What you will do ▸
The entries are to be given back verbatim; no picture is to be copied.

Segment Start: Stored data

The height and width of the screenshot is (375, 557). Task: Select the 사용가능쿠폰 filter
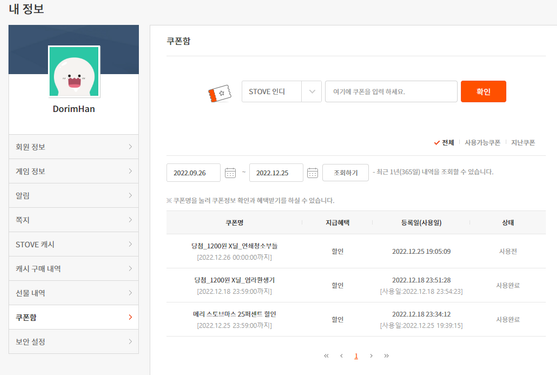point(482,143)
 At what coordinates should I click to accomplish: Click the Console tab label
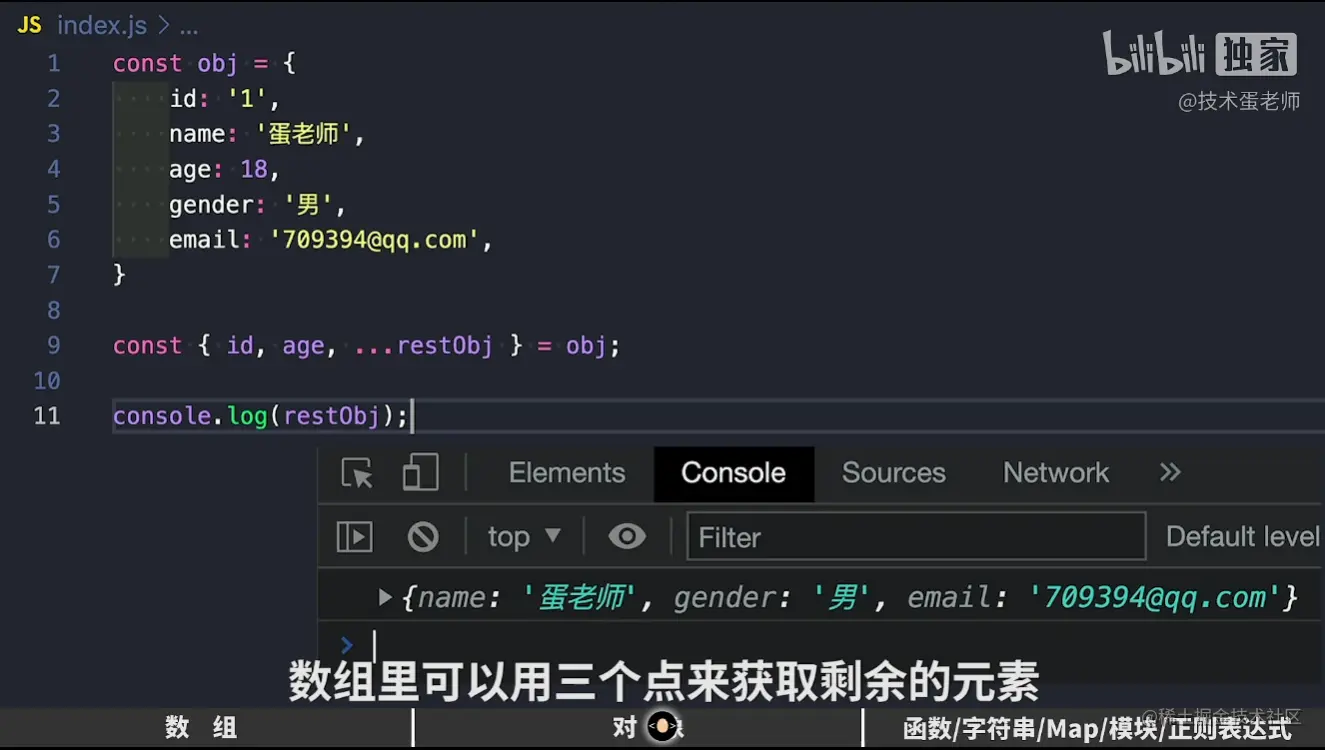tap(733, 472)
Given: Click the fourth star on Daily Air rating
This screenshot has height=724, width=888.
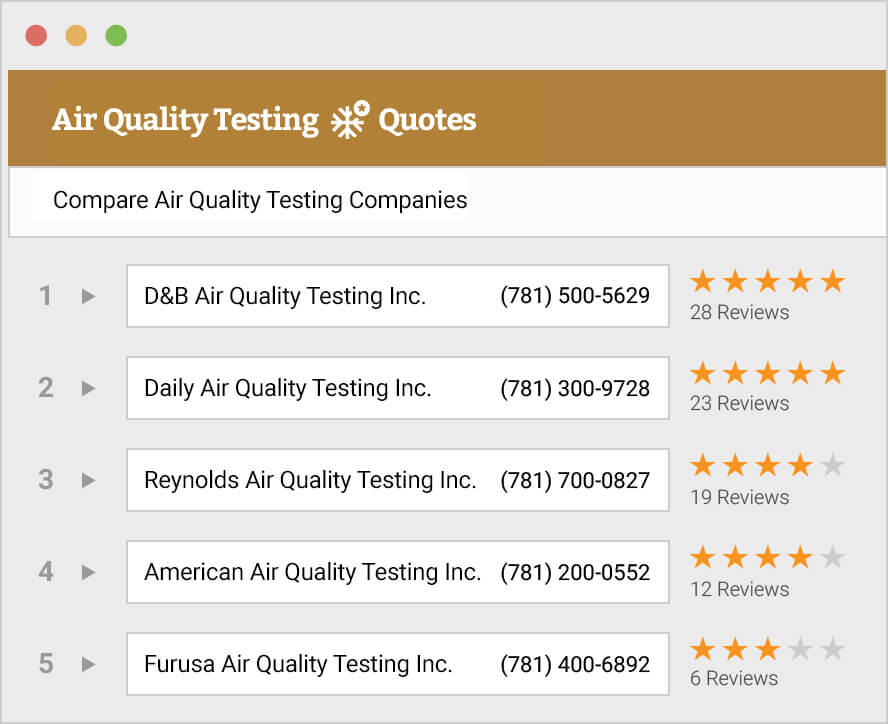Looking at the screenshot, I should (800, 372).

Segment End: Stored data

Response to the task ▸
The height and width of the screenshot is (375, 557). Task: Select the 사용가능쿠폰 filter
point(482,143)
 At what coordinates should I click to accomplish: Click the Console tab label
tap(733, 472)
Given: Click the fourth star on Daily Air rating
This screenshot has height=724, width=888.
Looking at the screenshot, I should (800, 372).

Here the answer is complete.